**Short problem**
Transcribe the material below line for line, without any alteration, and omit the pictures from your transcription.

**Task data**
==========
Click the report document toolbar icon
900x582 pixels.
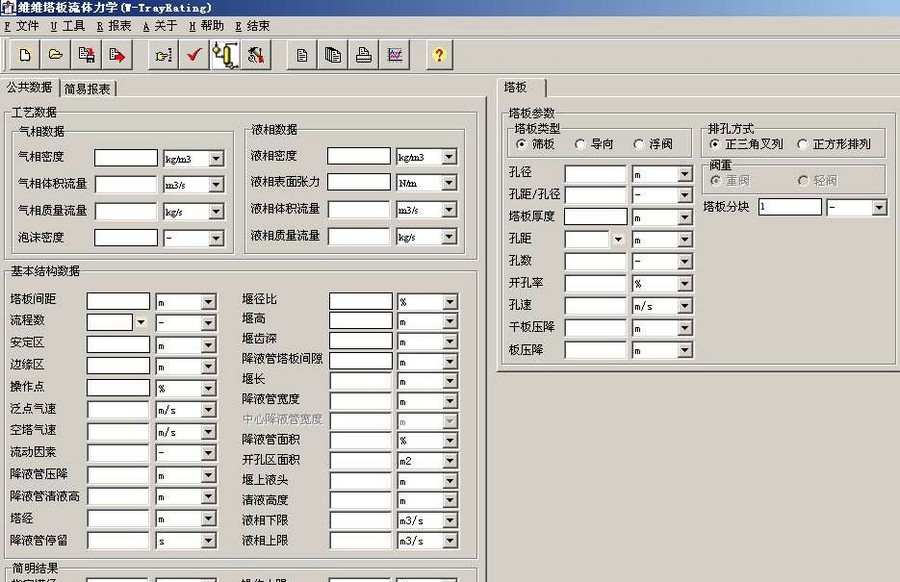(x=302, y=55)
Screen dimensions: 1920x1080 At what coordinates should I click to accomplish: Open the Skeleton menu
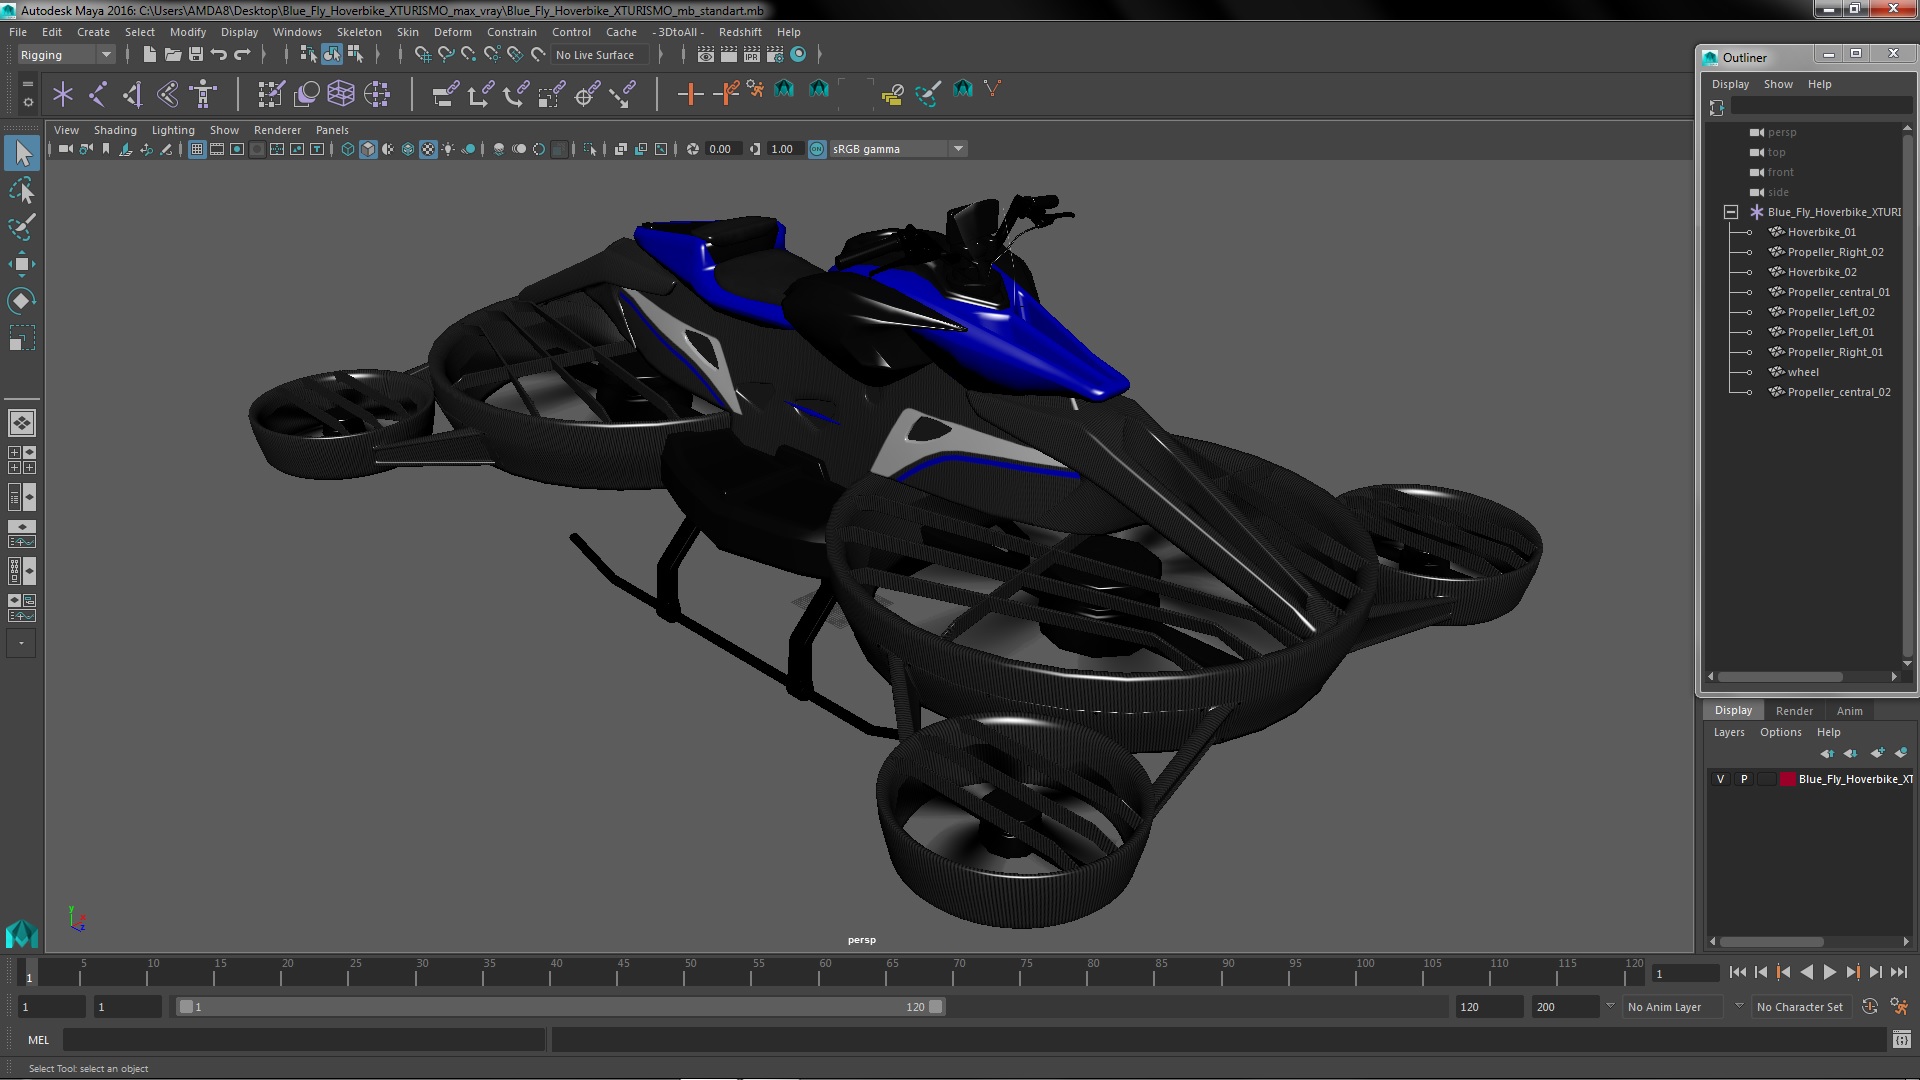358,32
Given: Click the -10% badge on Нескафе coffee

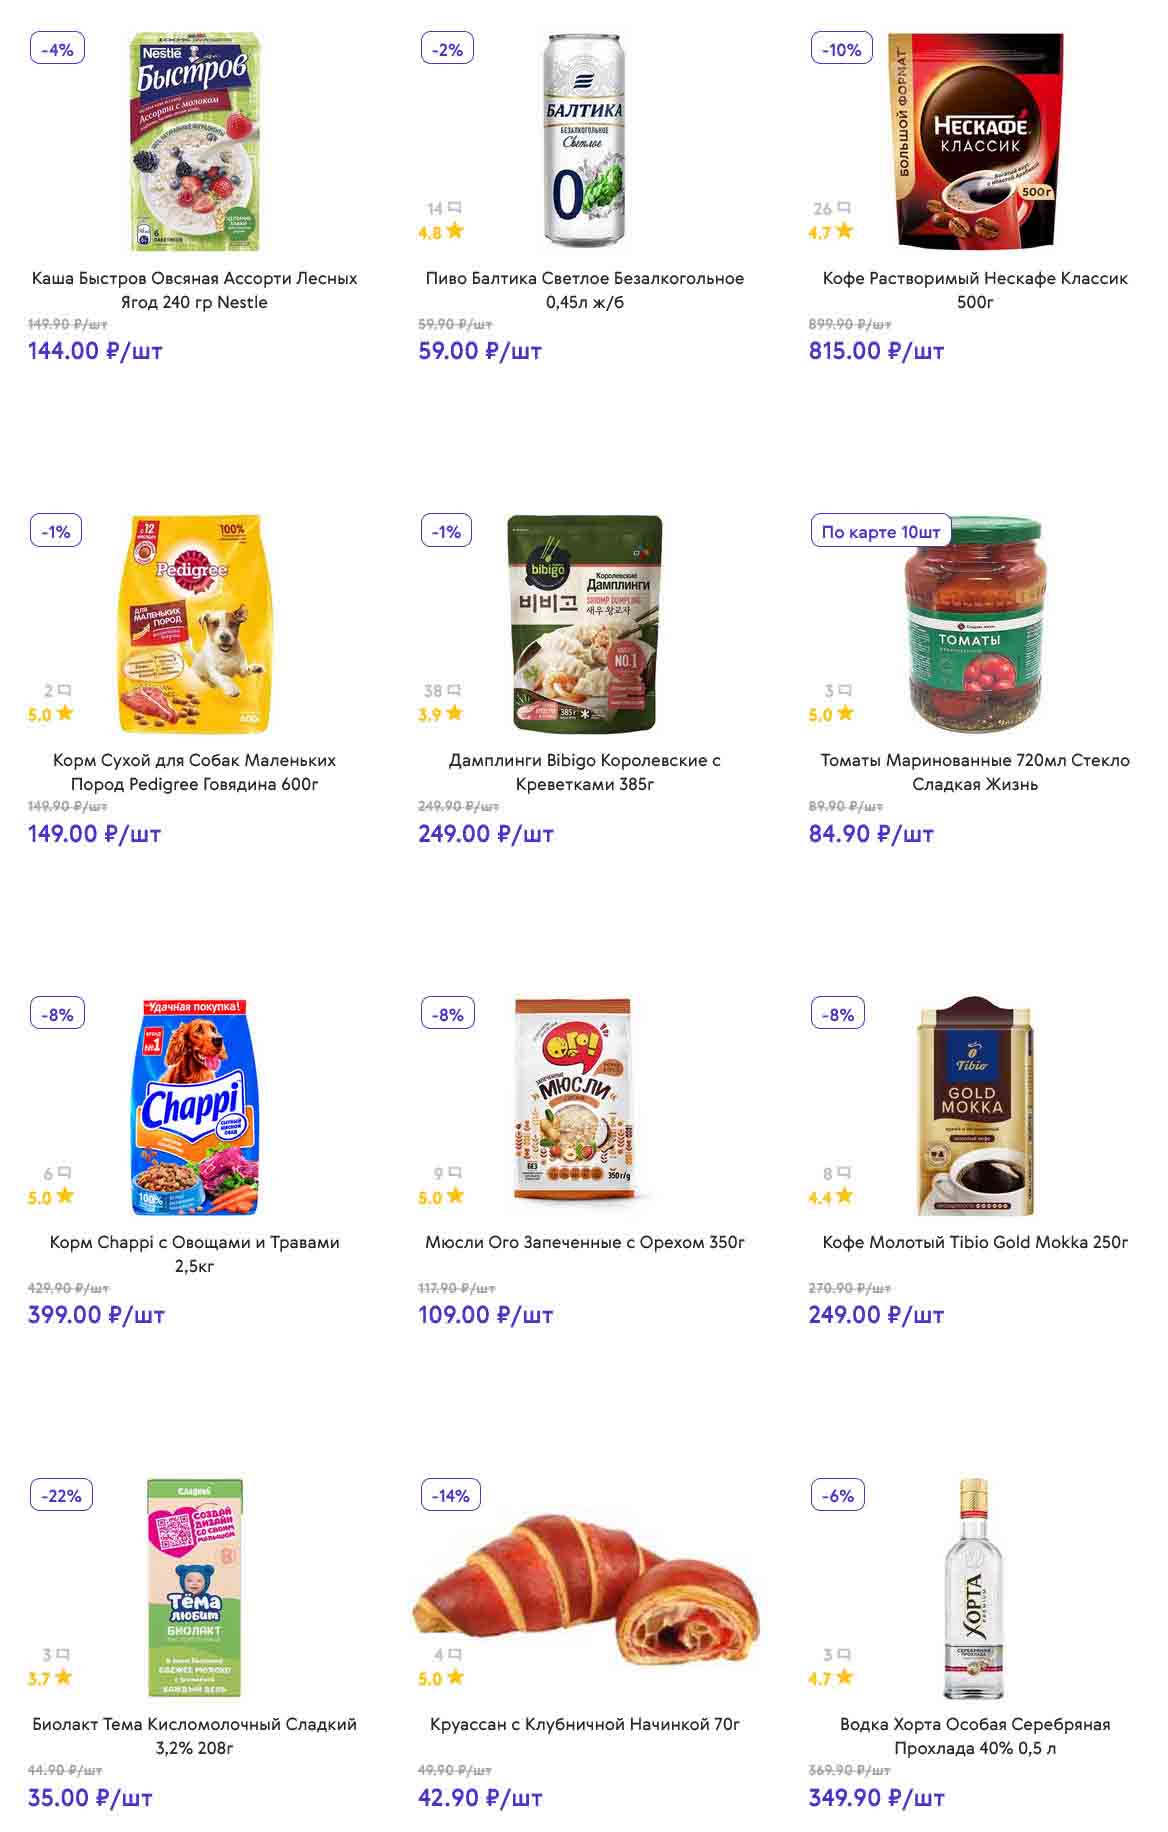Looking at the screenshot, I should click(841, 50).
==========
**Reply to the exercise**
Click the report document toolbar icon
900x582 pixels.
(x=302, y=55)
Screen dimensions: 1920x1080 At what coordinates should I click to accomplish: Open the Skeleton menu
358,32
Given: Click the -10% badge on Нескафе coffee

Looking at the screenshot, I should click(841, 50).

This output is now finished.